I think it is totally possible. I have been with my girlfriend for five years and initially, we were blissfully happy. Everything was perfect and I can honestly say we were so happy and completely in love. However, over time we seem to have lost that spark. We still love each other and I am still attracted to her, yet something seems to be missing. When we first started going out, we spent all our time together laughing and having fun and when I didn't see her for a few days, my heart longed for her. However, these days, We hardly see each other (I work nights) and it doesn't really seem to bother me. When we do see each other, which is quite rare, we have a good time, we enjoy each others company, and it makes me realise i do still love her. However, we might go a week without seeing each other and I don't miss her. That can't be right can it?
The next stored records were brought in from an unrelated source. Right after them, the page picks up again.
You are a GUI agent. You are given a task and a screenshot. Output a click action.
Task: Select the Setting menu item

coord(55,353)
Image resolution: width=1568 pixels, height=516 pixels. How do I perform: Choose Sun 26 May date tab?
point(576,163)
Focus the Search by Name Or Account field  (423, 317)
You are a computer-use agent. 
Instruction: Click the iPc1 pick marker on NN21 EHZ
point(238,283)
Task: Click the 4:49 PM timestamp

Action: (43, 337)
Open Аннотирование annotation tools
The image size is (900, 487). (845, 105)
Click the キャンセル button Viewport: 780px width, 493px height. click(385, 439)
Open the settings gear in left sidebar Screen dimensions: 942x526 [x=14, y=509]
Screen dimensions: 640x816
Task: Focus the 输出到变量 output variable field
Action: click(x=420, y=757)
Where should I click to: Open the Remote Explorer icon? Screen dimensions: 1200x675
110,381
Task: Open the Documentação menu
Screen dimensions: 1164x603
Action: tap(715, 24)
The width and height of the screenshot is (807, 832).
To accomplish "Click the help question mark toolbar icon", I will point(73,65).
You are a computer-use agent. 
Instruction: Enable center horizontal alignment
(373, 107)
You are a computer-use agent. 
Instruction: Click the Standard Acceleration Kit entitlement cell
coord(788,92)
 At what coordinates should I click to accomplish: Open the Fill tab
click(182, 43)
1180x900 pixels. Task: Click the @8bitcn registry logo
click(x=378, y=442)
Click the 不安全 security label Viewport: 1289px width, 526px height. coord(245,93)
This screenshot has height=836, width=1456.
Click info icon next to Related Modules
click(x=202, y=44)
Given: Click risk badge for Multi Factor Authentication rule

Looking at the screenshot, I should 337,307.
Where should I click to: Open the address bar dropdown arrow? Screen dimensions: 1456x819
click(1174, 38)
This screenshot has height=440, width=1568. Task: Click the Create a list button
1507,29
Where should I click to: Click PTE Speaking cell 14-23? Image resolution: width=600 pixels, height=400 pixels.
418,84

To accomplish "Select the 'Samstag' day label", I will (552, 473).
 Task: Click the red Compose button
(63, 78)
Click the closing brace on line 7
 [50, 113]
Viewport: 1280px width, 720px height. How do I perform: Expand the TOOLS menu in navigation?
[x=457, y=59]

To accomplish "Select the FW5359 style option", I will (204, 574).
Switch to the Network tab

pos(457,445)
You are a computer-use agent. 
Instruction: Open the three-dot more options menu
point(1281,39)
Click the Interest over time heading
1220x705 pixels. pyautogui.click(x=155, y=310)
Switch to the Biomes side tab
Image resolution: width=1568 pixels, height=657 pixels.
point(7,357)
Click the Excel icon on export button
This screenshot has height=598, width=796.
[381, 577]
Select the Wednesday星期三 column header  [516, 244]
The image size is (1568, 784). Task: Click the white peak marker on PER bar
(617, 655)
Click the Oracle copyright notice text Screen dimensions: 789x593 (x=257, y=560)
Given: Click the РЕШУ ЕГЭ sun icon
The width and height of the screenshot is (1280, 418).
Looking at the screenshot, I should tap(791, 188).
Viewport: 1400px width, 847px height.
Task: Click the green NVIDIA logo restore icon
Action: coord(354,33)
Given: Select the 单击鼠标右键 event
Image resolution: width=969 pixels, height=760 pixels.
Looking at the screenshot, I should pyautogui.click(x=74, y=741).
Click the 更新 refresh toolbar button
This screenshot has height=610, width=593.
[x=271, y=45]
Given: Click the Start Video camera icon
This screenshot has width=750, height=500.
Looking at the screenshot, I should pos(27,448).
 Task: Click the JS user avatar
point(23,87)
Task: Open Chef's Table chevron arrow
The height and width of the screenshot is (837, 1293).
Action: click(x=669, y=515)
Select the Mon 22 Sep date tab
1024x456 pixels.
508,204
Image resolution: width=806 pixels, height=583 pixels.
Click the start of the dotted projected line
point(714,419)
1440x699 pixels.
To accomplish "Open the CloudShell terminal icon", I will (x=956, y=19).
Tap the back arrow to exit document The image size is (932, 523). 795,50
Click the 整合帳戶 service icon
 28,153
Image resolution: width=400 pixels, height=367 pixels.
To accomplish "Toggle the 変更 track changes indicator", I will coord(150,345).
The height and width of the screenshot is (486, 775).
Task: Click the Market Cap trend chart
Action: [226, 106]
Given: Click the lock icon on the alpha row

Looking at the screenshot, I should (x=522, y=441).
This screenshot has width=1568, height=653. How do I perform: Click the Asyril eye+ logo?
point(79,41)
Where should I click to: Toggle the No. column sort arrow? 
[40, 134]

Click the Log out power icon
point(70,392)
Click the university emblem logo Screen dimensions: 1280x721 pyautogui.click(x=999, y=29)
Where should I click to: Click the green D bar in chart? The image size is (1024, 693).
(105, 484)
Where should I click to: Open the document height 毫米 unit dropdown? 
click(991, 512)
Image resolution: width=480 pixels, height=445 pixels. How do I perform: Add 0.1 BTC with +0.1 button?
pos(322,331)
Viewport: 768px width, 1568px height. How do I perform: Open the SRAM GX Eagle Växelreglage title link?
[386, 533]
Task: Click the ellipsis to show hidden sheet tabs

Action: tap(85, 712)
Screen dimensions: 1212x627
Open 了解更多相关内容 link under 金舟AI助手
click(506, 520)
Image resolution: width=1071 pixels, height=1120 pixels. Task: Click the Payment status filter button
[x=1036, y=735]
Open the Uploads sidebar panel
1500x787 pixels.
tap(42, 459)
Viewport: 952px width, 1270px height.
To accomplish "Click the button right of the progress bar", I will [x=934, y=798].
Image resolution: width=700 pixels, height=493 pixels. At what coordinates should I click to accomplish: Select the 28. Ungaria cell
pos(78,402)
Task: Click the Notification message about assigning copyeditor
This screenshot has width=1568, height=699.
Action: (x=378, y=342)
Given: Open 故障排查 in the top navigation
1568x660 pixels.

Then to make matters worse, there is "the other woman". I met her at University four years ago and whilst there was an initial physical attraction, there was no sign anything would ever happen between us. We had a chat when we bumped into each other and that was that. I didn't even really consider her that close a friend until we were placed in the same study group and began chatting more and more. In the last year, we have been texting each other non stop and mu feelings grow with every passing day. Perhaps I knew all along what I was doing was wrong, but it just seemed to creep up on me and before I knew it I was in love with two people. When i'm with my girlfriend, I find myself thinking about her. It's driving me crazy. We have met up three times since graduating and we have both told each other how we feel. I can honestly say with my hand on my heart that I love her, but at the same time and with the same honesty, I am still in love with my girlfriend.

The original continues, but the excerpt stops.